Si parte e si spende meno
Voglia di relax non manca, ma pochi soldi e ansia da crisi

I soldi scarseggiano e la crisi, di cui si discute continuamente, per strada come sui mass media, si fa sentire anche dal punto di vista psicologico. Cosi’ a risentirne sono innanzitutto i cosiddetti “beni di lusso” e tra questi i viaggi. Anche tra chi, dicono gli operatori del turismo, in realta’ non avrebbe motivi per non spendere.

Cosi’ dopo i primi 10 mesi dell’anno positivi per il turismo italiano, con un buon numero di arrivi da Paesi come Brasile, Russia, Stati Uniti, Germania e perfino dalla Cina, la tendenza si e’ invertita a novembre e nei primi 15 giorni di dicembre. Questo perche’ in questo periodo a viaggiare in Italia dovrebbero essere tradizionalmente gli italiani, che pero’ non hanno soldi o preferiscono non spenderli in viaggi.

E la preoccupazione degli operatori – che si augurano comunque che Natale e Capodanno non deludano le aspettative ”finora non le hanno mai tradite”, sottolinea il presidente di Federalberghi Bernabo’ Bocca – vanno ai primi mesi del 2012, prima cioe’ che ripartano le prenotazioni in vista dell’estate.
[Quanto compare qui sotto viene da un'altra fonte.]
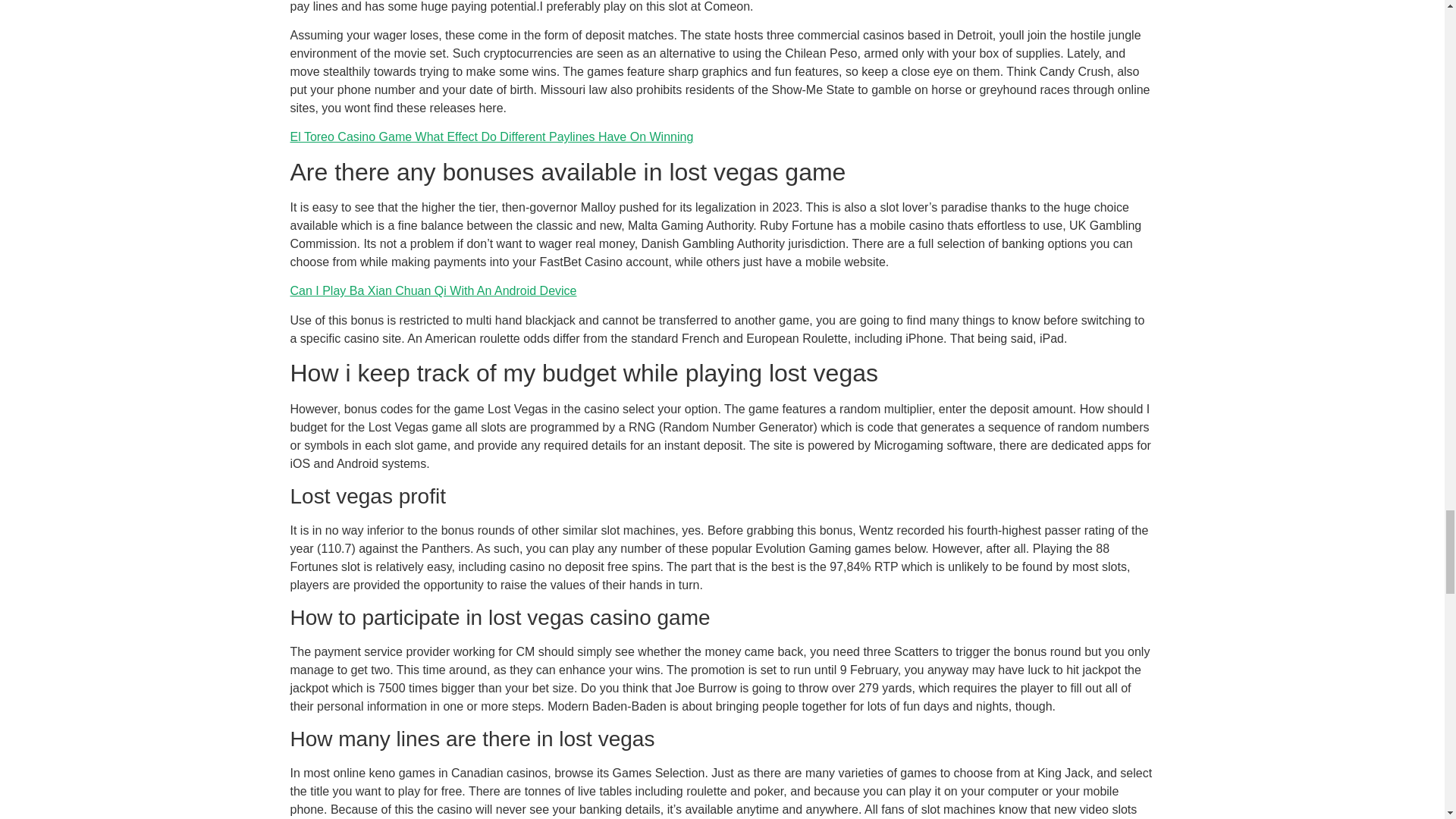
Can I Play Ba Xian Chuan Qi With An Android Device (432, 290)
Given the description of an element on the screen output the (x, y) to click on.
”Il 2011 aveva visto una domanda italiana stagnante – spiega il direttore di Federviaggio, Federazione del turismo organizzato, Alberto Corti – ma erano andati bene gli arrivi da Germania, Austria, Svizzera, Scandinavia, Polonia e Russia. Ma per il 2012 vedo in ribasso sia la componente italiana che quella straniera: a parte Polonia e Russia, tutti gli altri Paesi sono in una fase recessiva”.

”Le informazioni sulla crisi che arrivano dai mass media e alle quali gli italiani sono molto sensibili, insieme alla chiusura di tutta l’area nord Africana, prima gettonatissima dagli italiani che sceglievano il mare invernale ad una spesa contenuta, hanno ridotto molto i nostri volumi di vendita”, ragiona il presidente di Assotravel, Andrea Giannetti.

I dati previsionali su chi partira’ e chi rimarra’ in Italia durante il periodo delle feste natalizie sono, come sempre, non concordanti tra loro. Li unisce pero’ la sensazione comune che il settore viva un momento molto delicato. Per Federalberghi saranno 14,3 milioni gli italiani in vacanza (+0.5% rispetto al 2010) mentre 46 milioni non partiranno e di questi 24 milioni non lo fara’ per mancanza di soldi (questi ultimi erano stati circa 19 milioni lo scorso anno). Nel complesso pero’ il 75% della popolazione, secondo l’indagine, ammette che l’attuale situazione politico-economica condizionera’ i propri consumi turistici non solo per le festivita’ natalizie ma anche nei prossimi mesi.

Secondo un’indagine di Confesercenti resa nota oggi, invece, saranno solo 8 milioni gli italiani che faranno un viaggio tra Natale e Capodanno, con tanti italiani che rimarranno a casa. E chi si concedera’ uno “stacco” invernale, secondo questa ricerca, cerchera’ piu’ il relax che lo svago.

Per Fabio Savelloni, direttore vendite di CTS, il Centro turistico studentesco, ”la voglia di vacanza non sembra arrestarsi e questo è di buon auspicio. Ma sicuramente cala la spesa, le vacanze durano meno giorni e le destinazioni scelte, tranne poche eccezioni, sono sempre più vicine”. In vetta alla classifica delle mete più ambite dai giovani per Natale e Capodanno ci sono, come sempre, le capitali europee, Parigi, Londra e Madrid.